It seems there is never a simple negotiation. The term “negotiation” itself connotes that the parties involved have differences of opinions and are sitting across the table from each other discussing positions and trade-offs. Some even view negotiations as a pejorative euphemism – something that should be approached with suspicion or trepidation. A necessary evil that’s more like dueling fact sheets and head-to-head talking points by talking heads.
I believe the term “negotiation” itself is simply not good enough to describe what happens in the business and political arenas. In fact I’d say that the term negotiation should be banned altogether when you talk strategic outsourcing, and even more so for Vested Outsourcing. What you are really doing – or should be doing in the case of outsourcing agreements – is sitting on the SAME side of the table, working together to create a collaborative contract.
It’s not a contest of wills or positions or trying to one-up your prospective partner. It’s striving to achieve mutually beneficial outcomes over the long haul, in good times and bad.
The good news is that I am not alone in my thinking. There’s been quite a lot of thought leadership on this concept, with much of it traceable back 20 years or so to the influential book Getting to Yes by Roger Fisher and William L. Ury, which I talked about recently in the context of Getting to We. Today’s thought leaders include Brad Spengler (2003 article “Integrative or Interest-Based Bargaining“) and Jeanette Nyden (Negotation Rules!) – who profess that organizations should collaborate to find a ‘win-win’ solution. Spengler and Nyden both teach that conventional “positional bargaining” – which is based on fixed viewpoints and tends to result in compromise that is often unsatisfactory, or no agreement at all – is old school. Instead both encourage parties to be “joint problem solvers” with a common goal to achieve a wise decision; who work together; who focus on interests and not positions; who use fair principles; who insist on objective criteria and use reason and who look for the win-win.

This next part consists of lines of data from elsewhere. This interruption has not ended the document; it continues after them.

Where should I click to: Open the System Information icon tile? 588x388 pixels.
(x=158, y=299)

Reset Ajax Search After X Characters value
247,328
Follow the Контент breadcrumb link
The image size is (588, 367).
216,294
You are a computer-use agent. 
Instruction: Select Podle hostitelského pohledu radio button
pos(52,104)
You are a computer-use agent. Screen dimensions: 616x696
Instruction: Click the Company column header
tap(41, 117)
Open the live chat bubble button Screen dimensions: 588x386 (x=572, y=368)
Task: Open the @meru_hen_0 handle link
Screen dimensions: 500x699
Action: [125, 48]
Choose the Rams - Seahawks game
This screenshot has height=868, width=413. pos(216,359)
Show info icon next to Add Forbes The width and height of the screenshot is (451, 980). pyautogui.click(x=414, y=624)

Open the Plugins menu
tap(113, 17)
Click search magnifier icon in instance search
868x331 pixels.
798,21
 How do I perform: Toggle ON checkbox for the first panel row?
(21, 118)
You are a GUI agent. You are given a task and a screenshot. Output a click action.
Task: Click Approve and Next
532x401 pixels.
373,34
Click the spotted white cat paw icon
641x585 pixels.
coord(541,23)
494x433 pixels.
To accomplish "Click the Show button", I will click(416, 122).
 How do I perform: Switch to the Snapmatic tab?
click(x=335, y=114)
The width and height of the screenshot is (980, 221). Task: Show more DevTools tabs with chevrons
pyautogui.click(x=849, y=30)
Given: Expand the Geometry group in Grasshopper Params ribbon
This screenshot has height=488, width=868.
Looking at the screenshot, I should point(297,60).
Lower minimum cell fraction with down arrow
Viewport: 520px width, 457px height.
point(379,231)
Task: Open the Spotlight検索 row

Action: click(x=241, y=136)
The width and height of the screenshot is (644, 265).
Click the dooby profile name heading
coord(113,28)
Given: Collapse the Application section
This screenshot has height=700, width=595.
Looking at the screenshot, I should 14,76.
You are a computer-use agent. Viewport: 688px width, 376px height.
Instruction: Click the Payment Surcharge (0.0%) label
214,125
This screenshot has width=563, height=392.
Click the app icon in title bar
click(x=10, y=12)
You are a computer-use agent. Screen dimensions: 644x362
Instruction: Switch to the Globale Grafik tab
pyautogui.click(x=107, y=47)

Sound familiar? Take those valuable precepts out of the dispute resolution realm and apply them to strategic outsourcing. Integrate them with Vested Outsourcing’s Five Rules of collaboration, trust and ‘What’s in in it for We.’ Mix well with patience, flexibility, measurable outcomes and insight.
Voila! You’re not negotiating or bargaining, you’re collaborating together for the win-win where parties have a vested interest in each others success.
I love the teaching of Spengler and Nyden. The only flaw: I think they should change the name of what they call their teachings. Spengler calls his approach “interest-based bargaining” and Nyden refers to it as “interest-based negotiation rules.” As stated above, the terms bargaining and negotiations simply don’t connote the proper meaning of their lessons. A successful collaboration is about baking a bigger pie – not just about negotiation or bargaining over the existing one!